My suggestions to improve matters come in two flavors: the practical and the impractical. My first impractical wish is that Bayh-Dole be repealed. That isn’t going to happen because we do not elect politicians capable of understanding the nature of science. If only they’d listened to Vannevar! We nearly got the perfect government support of pure science, but reality fell too short. My next impractical suggestion is to cut off all funding for anything to do with molecular modeling, unless it could be considered basic research—and even then only if it were coupled with an experimental component.
Why should industry fund basic research? That is a role for government. Government used to do this, providing long grants that allowed researchers to tackle hard, basic problems. (Talk to the people about to retire in academic departments; they know.) It is, however, entirely reasonable to ask industry to fund “translational” research. Let them decide what needs to be translated, because they—not academics, not politicians—know what the problems are. This is my number one practical suggestion: that private companies shoulder the cost of translational research (provide the incentives) that they used to. True that they effectively would be taxed twice—but I think judicious tax breaks could still make this attractive. My second suggestion is that academics ignore Bayh-Dole. I’ve had a lot of academics tell me they can’t help trying to become millionaires, that Bayh-Dole forces them to act so. This is not true. The operations within universities, the offices of science and technology that seek to patent and to license, are entirely at the mercy of the bench-level scientists. They don’t have the skills to know what is truly novel and what is not: they rely on what the scientists tell them. So. Don’t. Tell them. America was changed forever by the simple civil disobedience of its citizens in the 1960s. What would happen if academics were to rebel—even a little—and stop supporting elements of the system that are ruining science?

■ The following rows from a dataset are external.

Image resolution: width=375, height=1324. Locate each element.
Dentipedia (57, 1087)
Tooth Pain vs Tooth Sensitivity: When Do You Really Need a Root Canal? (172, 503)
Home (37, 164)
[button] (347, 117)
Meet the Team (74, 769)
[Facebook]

Finally, I suggest academia and industry need to talk more directly, exchange ideas, agendas and—most important from the industrial side—data. There are some real problems, both applied and theoretical, that could be addressed. Don’t quote me on this but I might even pay academia to work on problems that would actually have an impact on drug discovery.
In conclusion, academics don’t make much of a difference. They should. I’m not blaming the players, I’m blaming the game. We just have to wake up and realize that it’s really our game.
1: David Mowery, Richard Nelson, Bhaven Sampat, Arvids Ziedonis, “Ivory Tower and Industrial Innovation: University-Industry Technology Transfer Before and After the Bayh-Dole Act” (Stanford Business Books, 2004)
2: Jennifer Washburn: “University, Inc.: The Corporate Corruption of Higher Education” (Basic Books, 2005)